In 1912, Flagler extended the Florida East Coast Railway to Key West by building an elaborate causeway system across the Florida Keys.  That part of the railroad was severely damaged in the hurricane of 1935 and was never rebuilt, instead replaced by a highway.

Henry Flagler died in 1913 at eighty-three, worth about $60 million ($1.6 billion in 2020 money).

Epilogue

Others followed the trail to Florida along the paths pioneered by Plant and Flagler, using their transportation systems to get there.  Until the creation of Amtrak, their two railroads hauled thousands of passengers from the northeast to Florida on beautiful passenger trains.

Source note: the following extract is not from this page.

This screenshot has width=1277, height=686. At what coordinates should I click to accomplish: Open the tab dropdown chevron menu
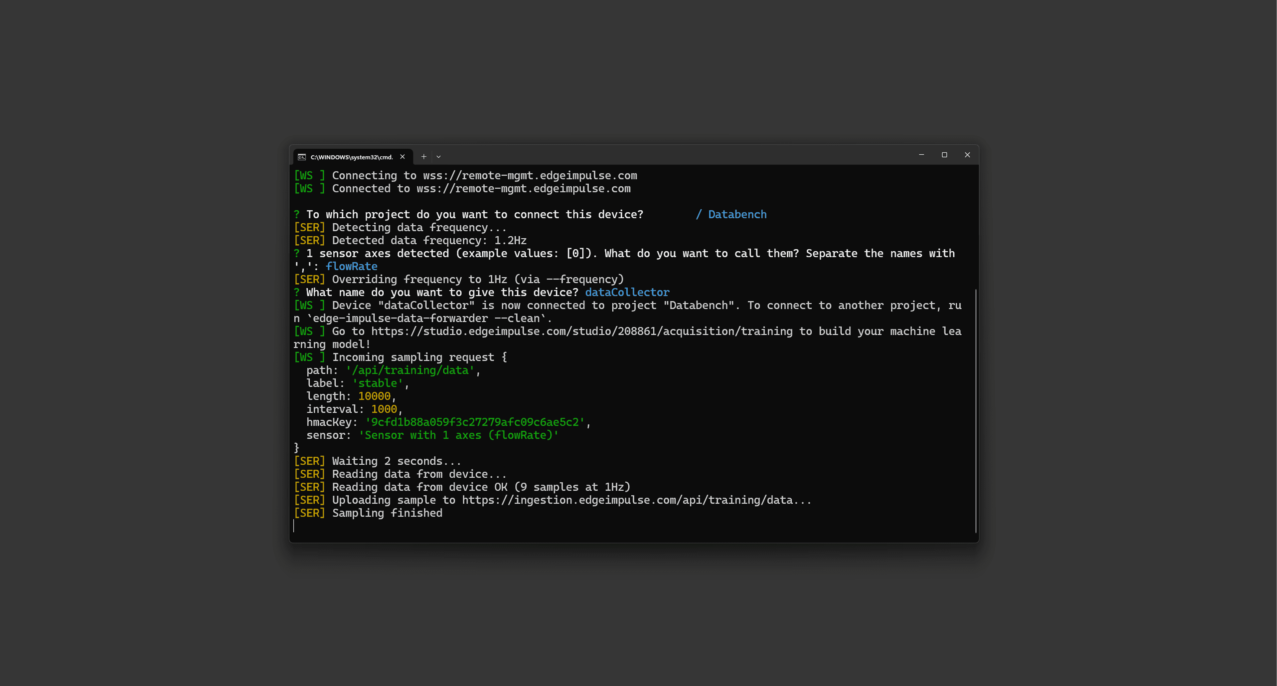point(438,156)
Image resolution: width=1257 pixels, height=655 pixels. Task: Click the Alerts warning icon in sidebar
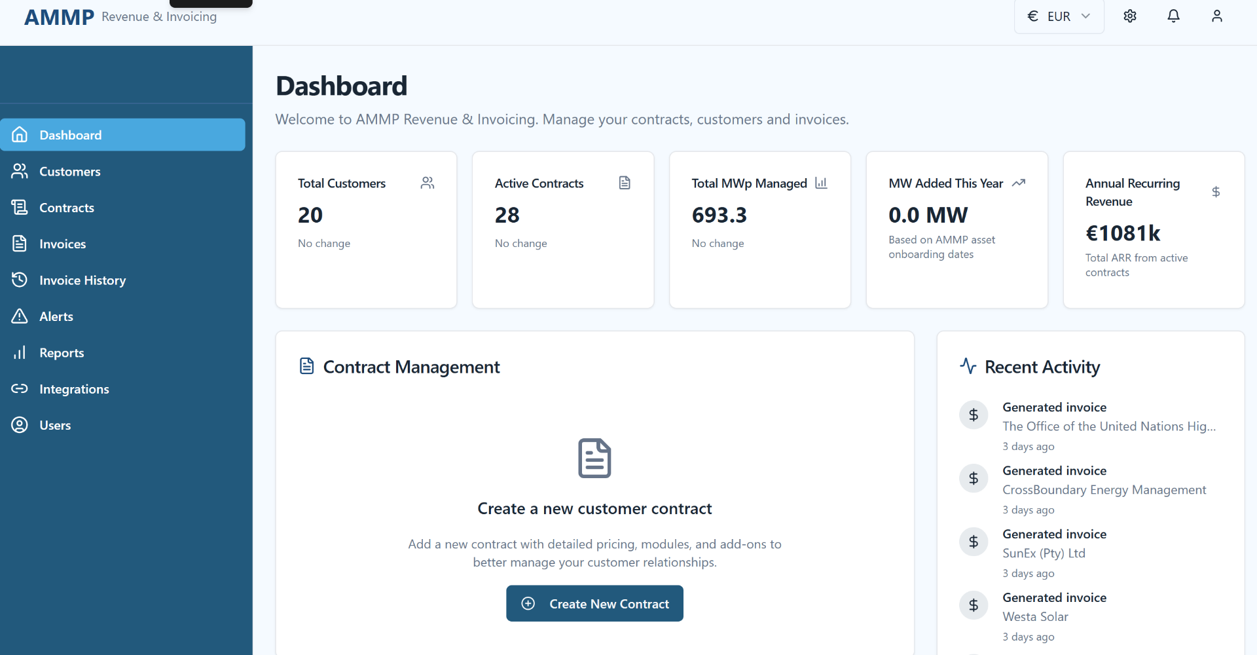tap(20, 316)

The Atlantic Coast Line, the 1902 successor to the Plant system, later merged with the parallel, competing Seaboard Air Line Railroad, which went through more evolutions before becoming part of the CSX system, one of the four giant American railroads today.  Trains headed down the east coast of Florida to Miami had to transfer to Flagler’s Florida East Coast, which also changed hands and since 2017 has been owned by copper mining and railroad company Grupo Mexico.  Both continue to be critical parts of Florida’s transportation infrastructure, hauling freight in and out of the state.